Copy out all the lines of the data that hold the word "will".

--------------------------------

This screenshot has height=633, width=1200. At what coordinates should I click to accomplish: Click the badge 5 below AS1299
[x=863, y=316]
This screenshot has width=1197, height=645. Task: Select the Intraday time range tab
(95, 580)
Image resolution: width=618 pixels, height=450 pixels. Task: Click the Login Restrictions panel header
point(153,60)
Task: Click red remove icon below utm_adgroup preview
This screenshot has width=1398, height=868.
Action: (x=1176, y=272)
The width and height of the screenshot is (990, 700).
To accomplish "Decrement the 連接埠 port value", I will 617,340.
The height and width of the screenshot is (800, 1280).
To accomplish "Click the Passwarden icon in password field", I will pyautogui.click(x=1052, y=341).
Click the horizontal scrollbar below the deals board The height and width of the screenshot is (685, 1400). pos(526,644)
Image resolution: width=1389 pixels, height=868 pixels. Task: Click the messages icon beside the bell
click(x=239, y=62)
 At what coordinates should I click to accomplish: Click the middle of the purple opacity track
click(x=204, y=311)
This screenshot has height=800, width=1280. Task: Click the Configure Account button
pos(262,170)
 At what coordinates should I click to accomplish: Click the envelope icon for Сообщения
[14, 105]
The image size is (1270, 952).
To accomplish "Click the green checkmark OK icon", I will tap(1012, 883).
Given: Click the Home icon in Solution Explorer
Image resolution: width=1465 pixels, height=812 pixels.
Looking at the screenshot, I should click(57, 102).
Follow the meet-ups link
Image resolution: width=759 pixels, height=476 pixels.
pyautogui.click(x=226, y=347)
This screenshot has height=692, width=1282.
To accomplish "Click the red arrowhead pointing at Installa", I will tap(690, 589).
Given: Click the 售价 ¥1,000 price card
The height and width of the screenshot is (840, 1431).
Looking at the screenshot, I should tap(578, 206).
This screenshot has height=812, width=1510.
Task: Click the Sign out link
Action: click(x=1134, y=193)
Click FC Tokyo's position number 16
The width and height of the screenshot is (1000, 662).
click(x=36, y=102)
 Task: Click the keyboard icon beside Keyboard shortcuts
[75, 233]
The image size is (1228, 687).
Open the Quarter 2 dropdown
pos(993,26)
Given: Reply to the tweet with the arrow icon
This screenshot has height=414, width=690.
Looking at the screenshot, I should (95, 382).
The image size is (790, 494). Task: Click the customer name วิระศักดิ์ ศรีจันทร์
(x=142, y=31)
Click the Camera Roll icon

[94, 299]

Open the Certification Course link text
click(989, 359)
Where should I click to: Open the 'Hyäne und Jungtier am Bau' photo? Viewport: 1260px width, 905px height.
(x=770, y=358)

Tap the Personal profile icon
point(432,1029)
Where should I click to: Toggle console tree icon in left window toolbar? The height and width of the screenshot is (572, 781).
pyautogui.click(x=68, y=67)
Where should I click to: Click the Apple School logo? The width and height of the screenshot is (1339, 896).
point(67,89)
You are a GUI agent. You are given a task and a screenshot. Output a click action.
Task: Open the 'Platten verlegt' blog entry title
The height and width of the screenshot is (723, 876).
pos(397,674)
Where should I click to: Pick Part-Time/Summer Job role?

--------------------------------

Task answer —
To accomplish "Decrement the 連接埠 port value", I will 617,340.
To accomplish "Click the Passwarden icon in password field", I will pyautogui.click(x=1052, y=341).
To accomplish "Click the green checkmark OK icon", I will tap(1012, 883).
To accomplish "Click the red arrowhead pointing at Installa", I will tap(690, 589).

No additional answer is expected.